== WHAT THIS TASK INVOLVES ==
Where in the entries below does "page" appear? Copy every line that has it.

* * * * * * * * *

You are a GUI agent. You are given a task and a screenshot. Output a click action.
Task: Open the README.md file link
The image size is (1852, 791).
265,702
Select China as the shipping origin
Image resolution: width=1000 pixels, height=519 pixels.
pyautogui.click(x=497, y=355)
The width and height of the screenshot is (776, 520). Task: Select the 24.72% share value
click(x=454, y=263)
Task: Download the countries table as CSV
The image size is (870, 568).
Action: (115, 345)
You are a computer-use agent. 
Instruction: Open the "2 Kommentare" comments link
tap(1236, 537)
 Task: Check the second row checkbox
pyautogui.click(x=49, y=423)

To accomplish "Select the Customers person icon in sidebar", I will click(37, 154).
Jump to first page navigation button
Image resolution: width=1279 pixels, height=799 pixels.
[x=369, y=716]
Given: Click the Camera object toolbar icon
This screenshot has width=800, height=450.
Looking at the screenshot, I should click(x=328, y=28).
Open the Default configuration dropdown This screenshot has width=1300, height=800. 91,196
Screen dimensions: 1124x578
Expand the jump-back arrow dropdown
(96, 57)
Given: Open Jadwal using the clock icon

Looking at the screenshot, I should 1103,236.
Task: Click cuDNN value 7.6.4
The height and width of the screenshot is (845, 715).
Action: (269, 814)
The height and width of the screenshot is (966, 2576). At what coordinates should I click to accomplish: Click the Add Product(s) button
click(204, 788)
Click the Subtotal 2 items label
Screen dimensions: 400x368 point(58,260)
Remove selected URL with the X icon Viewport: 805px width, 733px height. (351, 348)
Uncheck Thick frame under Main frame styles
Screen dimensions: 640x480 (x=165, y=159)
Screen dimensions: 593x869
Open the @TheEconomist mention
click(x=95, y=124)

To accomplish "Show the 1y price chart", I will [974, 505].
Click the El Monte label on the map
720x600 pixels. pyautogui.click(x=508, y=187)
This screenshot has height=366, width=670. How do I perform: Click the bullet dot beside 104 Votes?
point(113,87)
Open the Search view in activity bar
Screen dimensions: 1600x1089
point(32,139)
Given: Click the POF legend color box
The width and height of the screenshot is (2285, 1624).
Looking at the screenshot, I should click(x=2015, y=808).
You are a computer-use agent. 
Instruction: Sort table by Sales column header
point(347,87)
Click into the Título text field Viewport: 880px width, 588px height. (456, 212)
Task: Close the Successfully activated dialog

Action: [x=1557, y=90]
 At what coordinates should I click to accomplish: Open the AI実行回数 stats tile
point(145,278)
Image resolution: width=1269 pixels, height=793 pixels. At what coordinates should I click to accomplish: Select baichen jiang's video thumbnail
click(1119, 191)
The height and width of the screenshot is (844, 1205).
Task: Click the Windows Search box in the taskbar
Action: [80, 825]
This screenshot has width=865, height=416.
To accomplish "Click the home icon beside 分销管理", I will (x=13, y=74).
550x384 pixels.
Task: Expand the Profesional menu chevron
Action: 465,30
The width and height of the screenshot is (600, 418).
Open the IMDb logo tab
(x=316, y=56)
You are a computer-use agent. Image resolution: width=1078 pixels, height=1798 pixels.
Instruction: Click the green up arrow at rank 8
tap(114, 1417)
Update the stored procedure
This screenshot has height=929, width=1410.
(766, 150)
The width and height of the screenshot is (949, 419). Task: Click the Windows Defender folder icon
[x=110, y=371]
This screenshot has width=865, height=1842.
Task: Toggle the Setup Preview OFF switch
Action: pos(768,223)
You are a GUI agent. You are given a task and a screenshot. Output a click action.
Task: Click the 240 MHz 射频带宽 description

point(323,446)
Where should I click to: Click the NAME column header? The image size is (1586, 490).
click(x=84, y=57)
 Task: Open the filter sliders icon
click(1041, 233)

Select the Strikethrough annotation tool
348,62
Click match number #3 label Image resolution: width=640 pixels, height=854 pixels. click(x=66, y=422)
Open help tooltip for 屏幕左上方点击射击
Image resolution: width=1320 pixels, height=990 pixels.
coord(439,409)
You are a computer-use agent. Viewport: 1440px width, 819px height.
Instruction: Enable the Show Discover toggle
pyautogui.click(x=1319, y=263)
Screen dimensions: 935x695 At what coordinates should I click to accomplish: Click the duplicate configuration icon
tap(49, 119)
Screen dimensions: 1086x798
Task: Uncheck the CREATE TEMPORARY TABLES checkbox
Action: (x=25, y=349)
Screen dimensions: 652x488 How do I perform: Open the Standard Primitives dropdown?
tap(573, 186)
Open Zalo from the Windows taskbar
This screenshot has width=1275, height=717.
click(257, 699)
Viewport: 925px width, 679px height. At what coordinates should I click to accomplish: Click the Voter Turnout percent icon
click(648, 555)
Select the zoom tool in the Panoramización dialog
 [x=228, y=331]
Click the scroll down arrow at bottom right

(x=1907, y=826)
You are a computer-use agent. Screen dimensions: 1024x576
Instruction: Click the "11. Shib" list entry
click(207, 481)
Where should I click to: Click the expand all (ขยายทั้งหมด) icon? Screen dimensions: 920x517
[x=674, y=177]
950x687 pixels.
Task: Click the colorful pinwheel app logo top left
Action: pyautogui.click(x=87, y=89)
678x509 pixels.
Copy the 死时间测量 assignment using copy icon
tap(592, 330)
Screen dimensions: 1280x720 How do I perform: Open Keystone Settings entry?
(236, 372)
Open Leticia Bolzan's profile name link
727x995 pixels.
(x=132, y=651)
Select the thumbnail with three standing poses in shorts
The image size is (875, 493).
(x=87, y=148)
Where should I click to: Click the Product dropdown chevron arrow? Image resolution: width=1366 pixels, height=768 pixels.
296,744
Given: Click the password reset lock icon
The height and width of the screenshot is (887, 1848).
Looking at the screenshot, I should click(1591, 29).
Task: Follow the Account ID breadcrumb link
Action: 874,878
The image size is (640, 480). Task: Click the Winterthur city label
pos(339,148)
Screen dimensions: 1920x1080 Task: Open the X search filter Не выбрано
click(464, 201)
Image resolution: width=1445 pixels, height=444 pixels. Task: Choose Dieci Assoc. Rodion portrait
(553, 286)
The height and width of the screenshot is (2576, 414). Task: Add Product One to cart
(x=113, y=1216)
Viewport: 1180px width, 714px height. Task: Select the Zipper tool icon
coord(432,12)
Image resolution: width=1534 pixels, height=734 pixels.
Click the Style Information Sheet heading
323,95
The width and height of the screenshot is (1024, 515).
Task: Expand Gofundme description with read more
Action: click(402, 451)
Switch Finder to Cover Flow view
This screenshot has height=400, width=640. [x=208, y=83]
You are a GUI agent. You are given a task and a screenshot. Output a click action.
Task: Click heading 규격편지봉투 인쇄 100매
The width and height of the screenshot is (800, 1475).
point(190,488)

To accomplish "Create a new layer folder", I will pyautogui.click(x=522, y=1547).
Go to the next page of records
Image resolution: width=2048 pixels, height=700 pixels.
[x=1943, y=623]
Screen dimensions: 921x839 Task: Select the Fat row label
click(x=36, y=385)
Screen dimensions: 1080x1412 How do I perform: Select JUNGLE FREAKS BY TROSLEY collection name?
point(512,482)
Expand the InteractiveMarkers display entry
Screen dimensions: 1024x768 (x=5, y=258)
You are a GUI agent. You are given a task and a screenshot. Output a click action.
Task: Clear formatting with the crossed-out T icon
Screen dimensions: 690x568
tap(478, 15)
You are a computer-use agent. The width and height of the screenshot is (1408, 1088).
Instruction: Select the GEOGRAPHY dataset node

* * * * * * * * *

== RESULT FOR THIS TASK ==
Jump to first page navigation button
Go to the next page of records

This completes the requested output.